A new study has found that moths have developed a remarkable type of camouflage — it’s acoustic rather than visual.

This image shows a Madagascar bullseye (Antherina suraka), one of the moth species used in Thomas Neil’s research. Image credits: Thomas Neil.

When we think of camouflage, we picture a visual image — something that blends in with the surroundings. That’s because when most creatures are hiding, they want to be out of sight. But if you were hiding from a bat, for instance, that wouldn’t make much sense: bats don’t “see” with their eyes, but rather with their distinct echolocation ability (think of it like a biological sonar). So to hide from a bat, you’d need a different mechanism.

That’s what some moths figured out a long time ago.

Moths are a mainstay on bats’ menu and, naturally, they’d like to avoid being eaten. So in response, some moths have developed ears that detect the ultrasonic calls of bats, but others have remained deaf — and seemingly helpless. But that’s not quite true: a new study has revealed that these insects developed a type of “stealth coating” that serves as acoustic camouflage to evade hungry bats.

Thomas Neil, from the University of Bristol, UK explains how the fur on a moth’s thorax and wing joints provide acoustic stealth by reducing the echoes of these body parts from bat calls.

“Thoracic fur provides substantial acoustic stealth at all ecologically relevant ultrasonic frequencies,” said Neil, a researcher at Bristol University. “The thorax fur of moths acts as a lightweight porous sound absorber, facilitating acoustic camouflage and offering a significant survival advantage against bats.” Removing the fur from the moth’s thorax increased its detection risk by as much as 38 percent.

Neil used acoustic tomography to quantify echo strength of two deaf moth species subjected to bat predation and two butterfly species that are not. He was able to show that acoustic camouflage appears in both moth species, but is absent in the butterflies.

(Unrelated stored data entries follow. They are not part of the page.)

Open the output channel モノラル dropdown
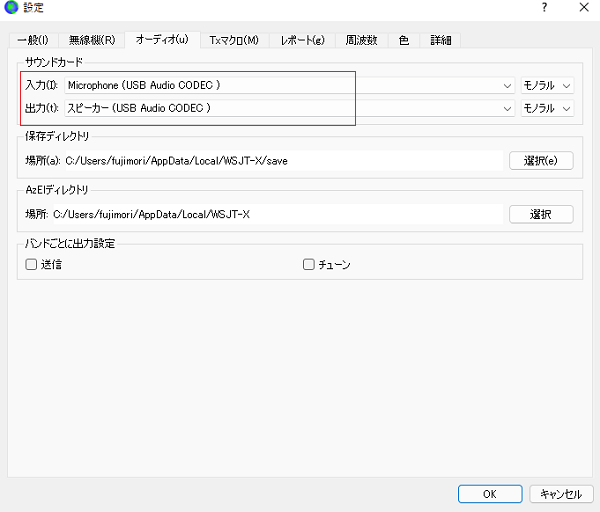 [546, 108]
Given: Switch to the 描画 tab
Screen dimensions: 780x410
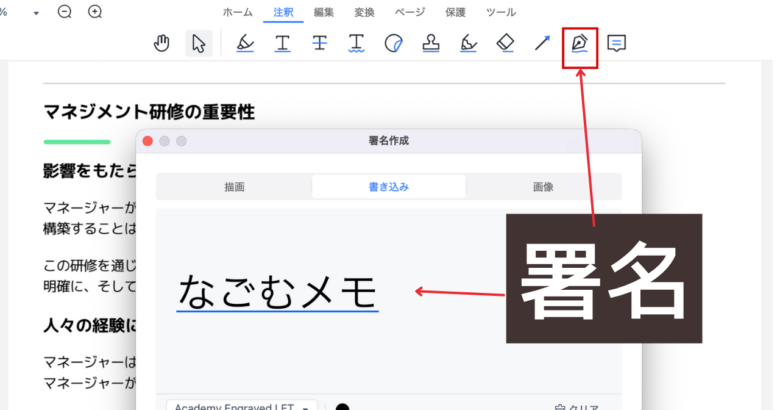Looking at the screenshot, I should pyautogui.click(x=234, y=187).
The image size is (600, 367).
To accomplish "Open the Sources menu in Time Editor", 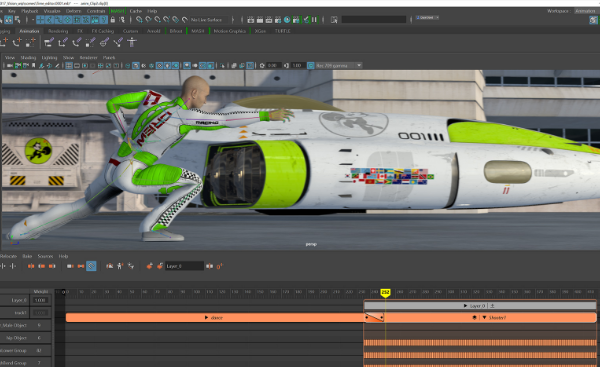I will tap(45, 256).
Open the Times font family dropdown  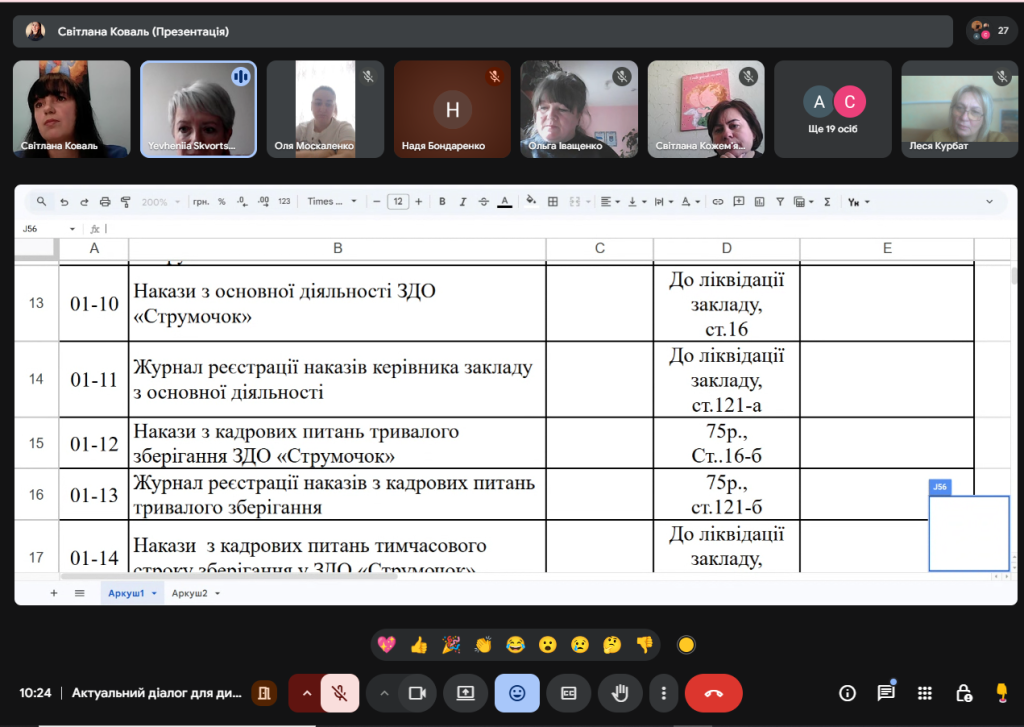tap(331, 201)
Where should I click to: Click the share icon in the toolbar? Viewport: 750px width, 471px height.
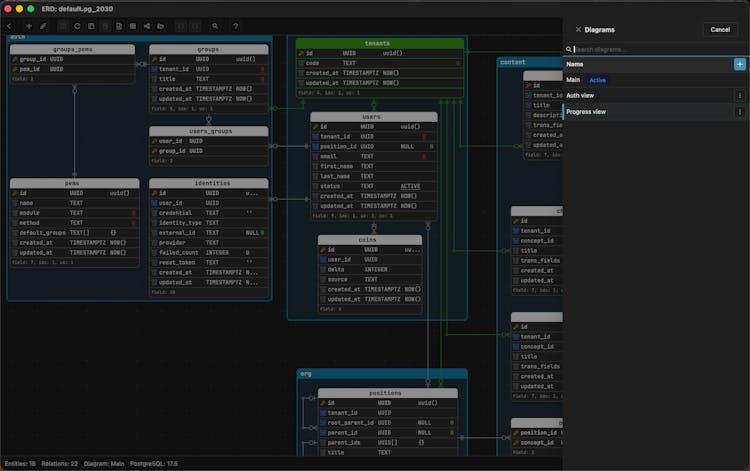146,26
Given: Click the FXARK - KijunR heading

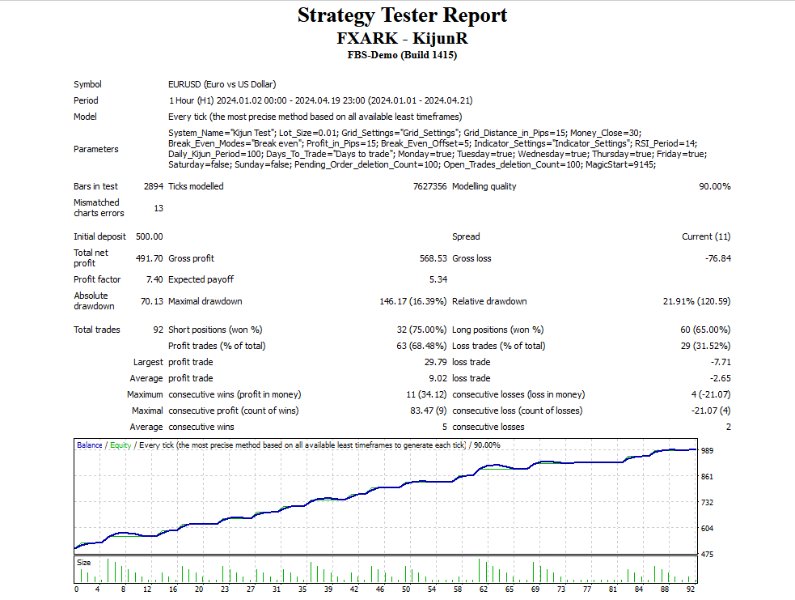Looking at the screenshot, I should (x=401, y=38).
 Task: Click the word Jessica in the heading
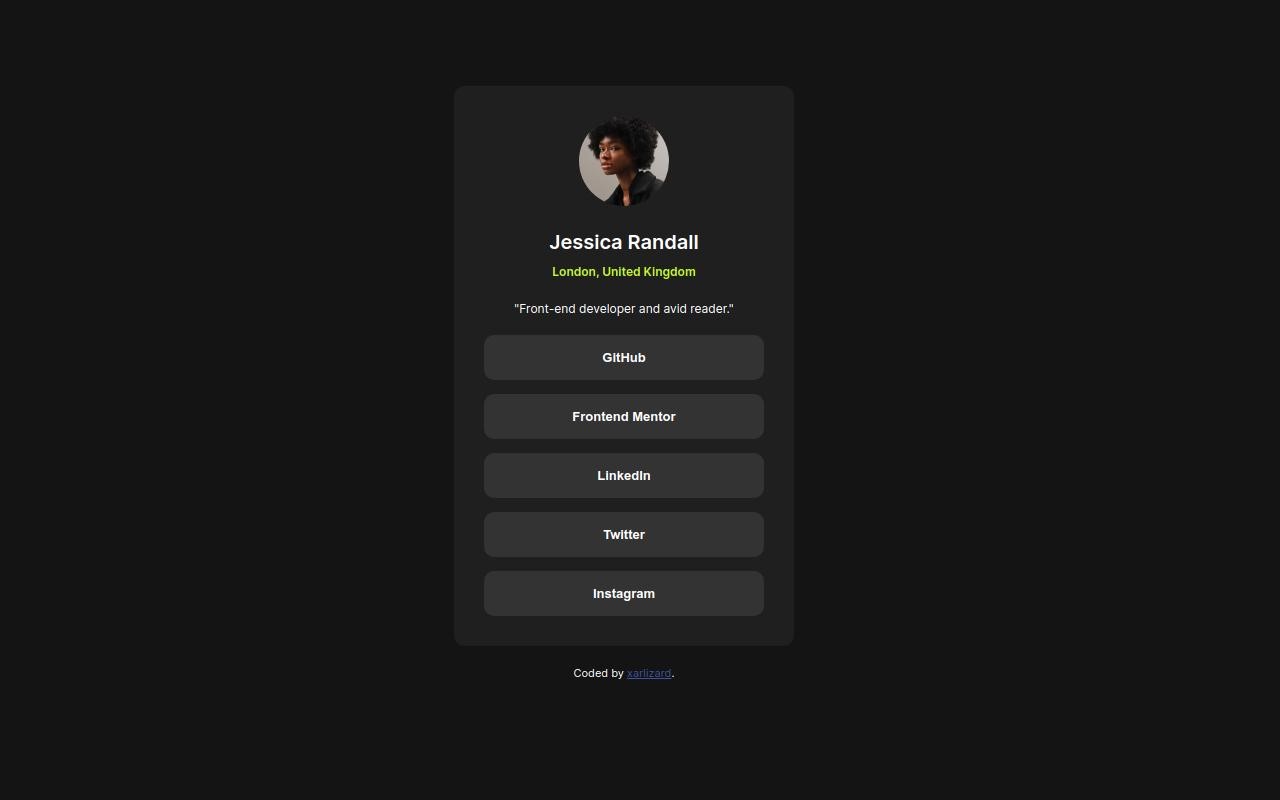(x=586, y=242)
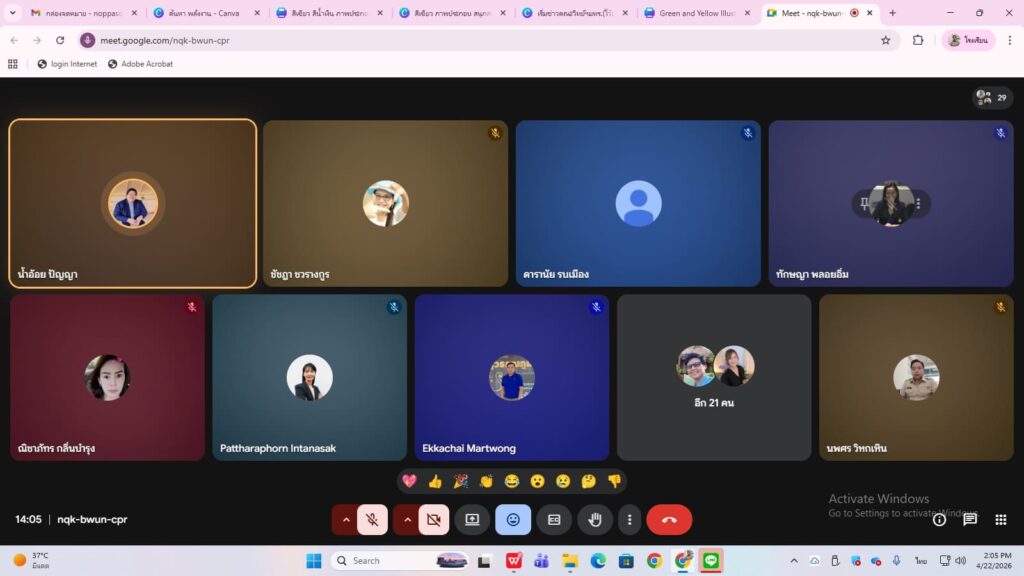Turn on the camera
Image resolution: width=1024 pixels, height=576 pixels.
coord(433,520)
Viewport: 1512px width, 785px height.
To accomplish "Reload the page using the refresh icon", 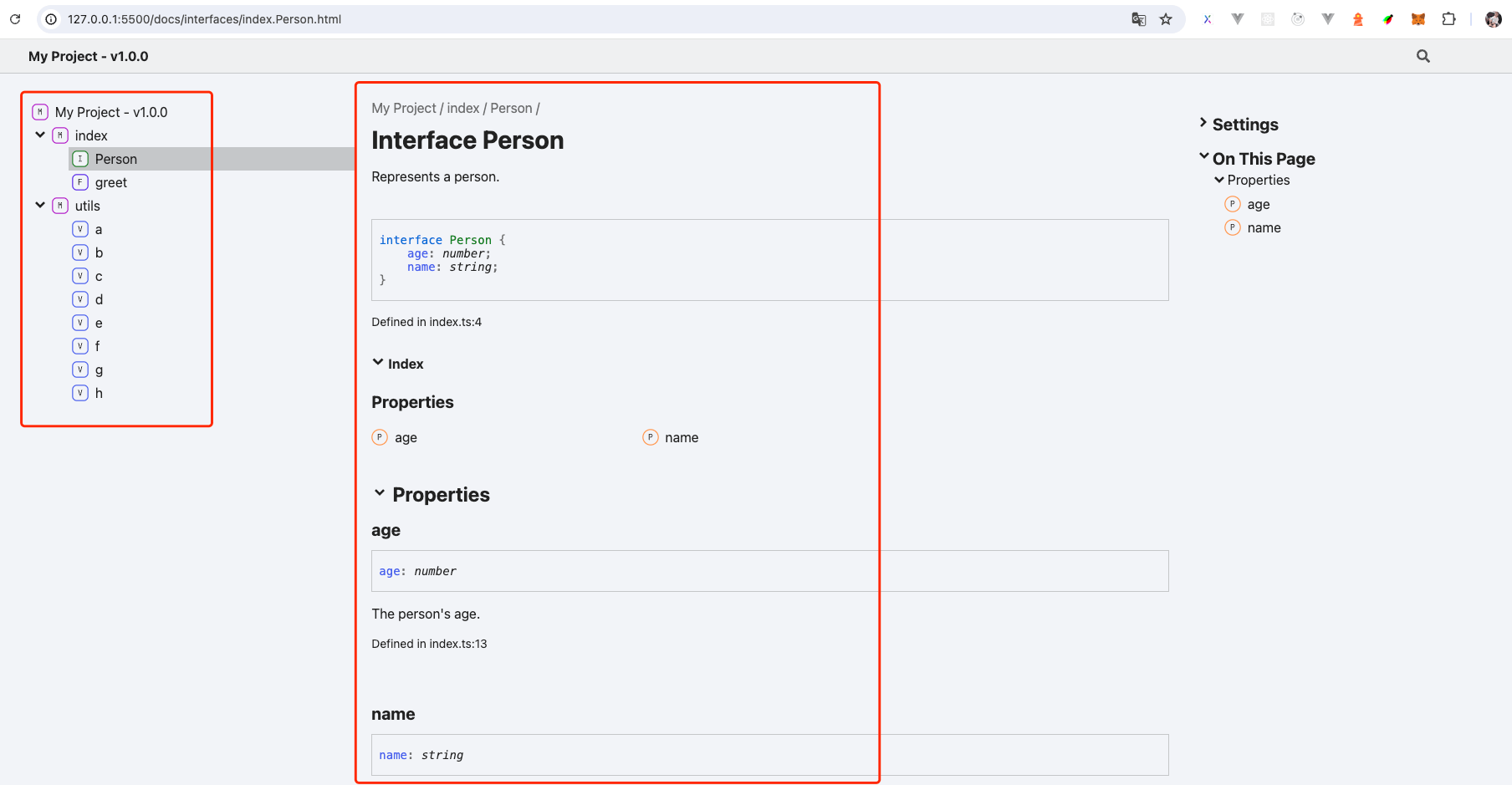I will coord(15,19).
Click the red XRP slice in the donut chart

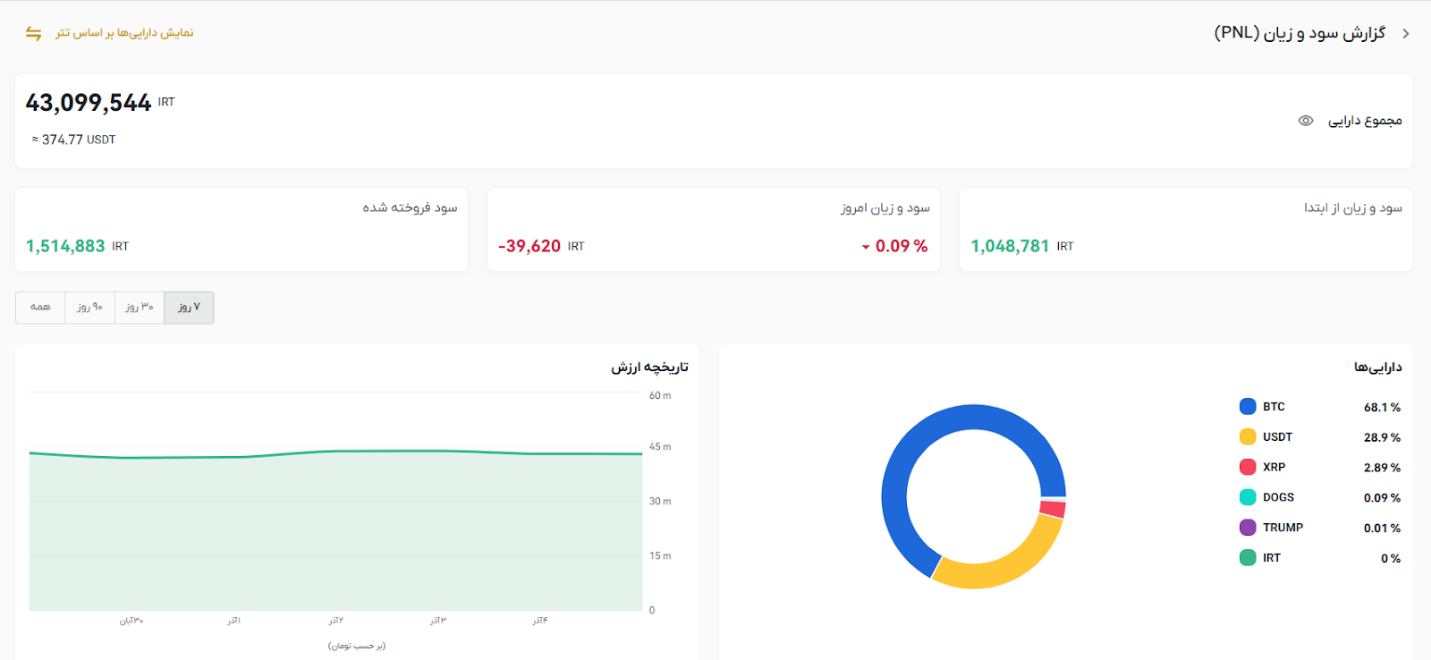[x=1053, y=509]
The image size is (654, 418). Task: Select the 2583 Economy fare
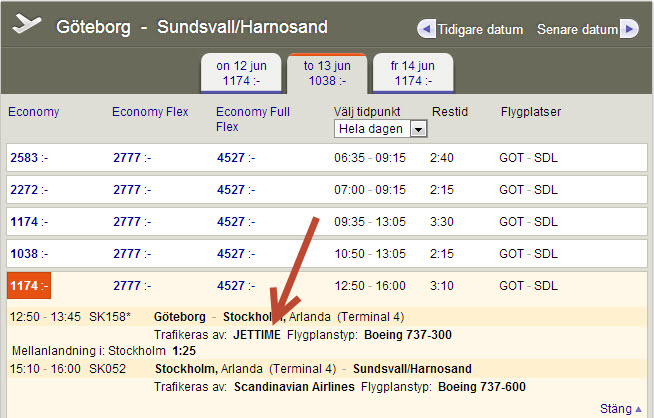pos(29,158)
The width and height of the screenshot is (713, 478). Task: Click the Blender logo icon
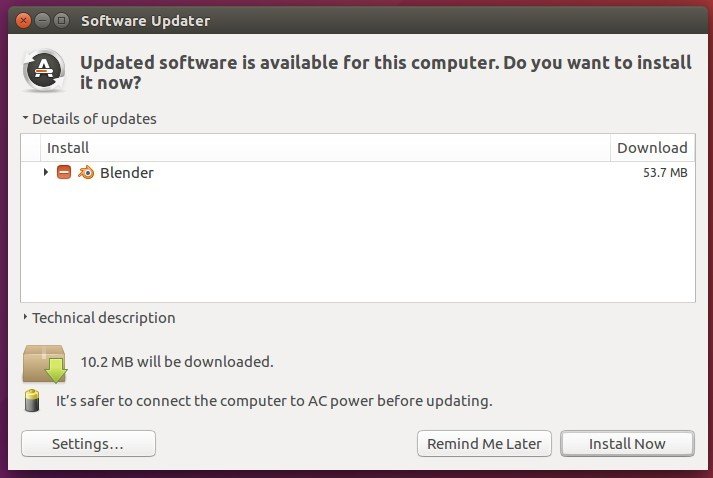(85, 173)
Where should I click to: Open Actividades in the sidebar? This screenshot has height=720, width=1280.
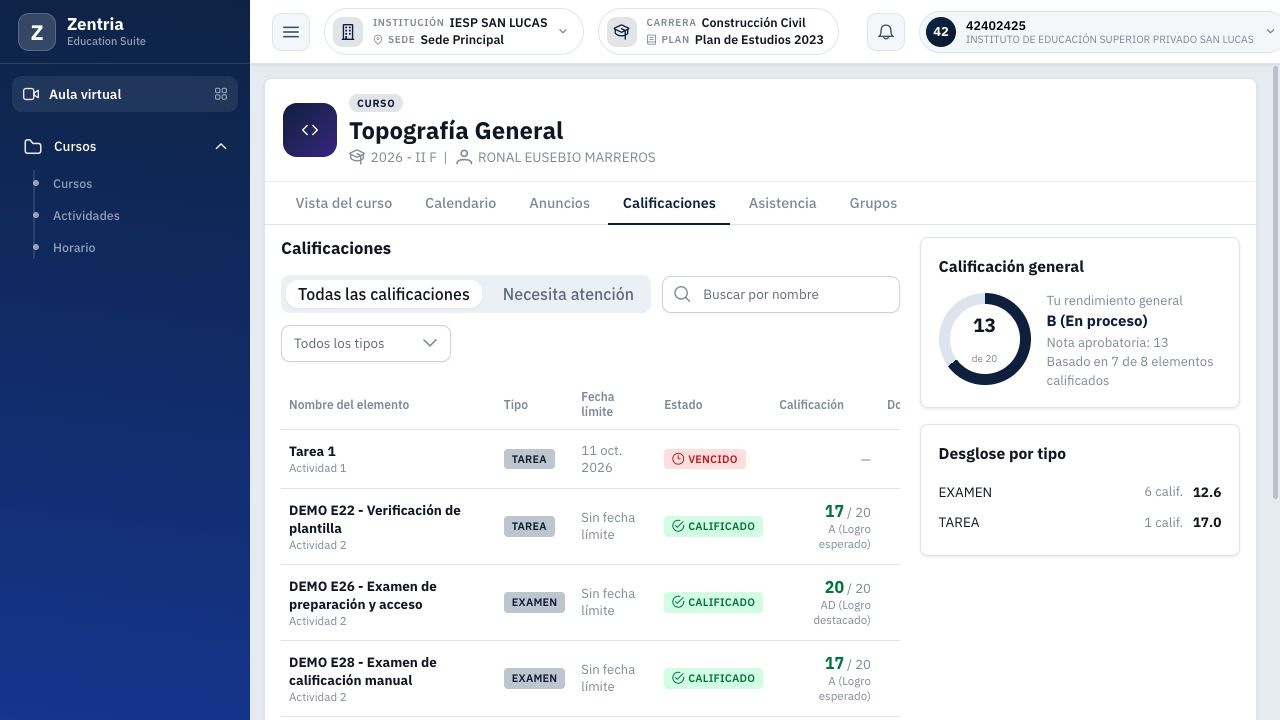point(86,216)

“We found that the fur on moths was both thicker and denser than that of the butterflies, and these parameters seem to be linked with the absorptive performance of their respective furs,” Neil said. “The thorax fur of the moths was able to absorb up to 85 percent of the impinging sound energy. The maximum absorption we found in butterflies was just 20 percent.”

A rotating 3D image of a moth scale. This type of structure is responsible for the acoustic camouflage. Credits: Thomas Neil.

It’s not clear when this mechanism would have emerged. The hairs on the thorax are basically just elongated scales (as you find on the wing), which emerged around 200 million years ago, long before bats evolved (65 million years ago), Neil told me in an email. It’s very hard to say whether the emergence of bats made the moths become hairier.

But what does seem clear is that bats and moths are in a sort of arms race — as the moths develop their camouflage structure, bats try to overcome it — but it’s not that easy.

“Whereas some bats have shifted the frequency of their calls to try and hide from moths that have developed hearing, shifting the frequency to try and overcome the acoustic camouflage of moths would not work,” Neil told ZME Science.

“This is because the absorption is broadband, with the effect being consistent over the frequencies that we measured (20 -160 kHz, the range which most bats use). One thing bats could do would be to simply emit louder echolocation calls to try and get stronger echoes back from the moth, but we have not done any field testing yet to see if this is the case.”

Further research will try to establish how common this occurrence is, and whether there is a difference between deaf and non-deaf moths. There’s no reason why stealth coating and the ability to hear are mutually exclusive; although deaf moths have more evolutionary pressure on them to evolve this type of ability, it would still be a benefit for them to be able to camouflage acoustically, Neil adds.

“We only tested two moths in this study from the family Saturniidae (Antherina suraka and Callosamia promethea). The study is a sort of a proof of concept, we’ve shown that the fur on the thorax can absorb ultrasound, but the extent to which it is present amongst the many moth species is currently unknown.”

“We’re currently working on quantifying to ‘furriness’ of moths across different families to see if there is any relationship between the different forms of defence against bats, he concludes”.

Neil will describe his work during the Acoustical Society of America’s 176th Meeting.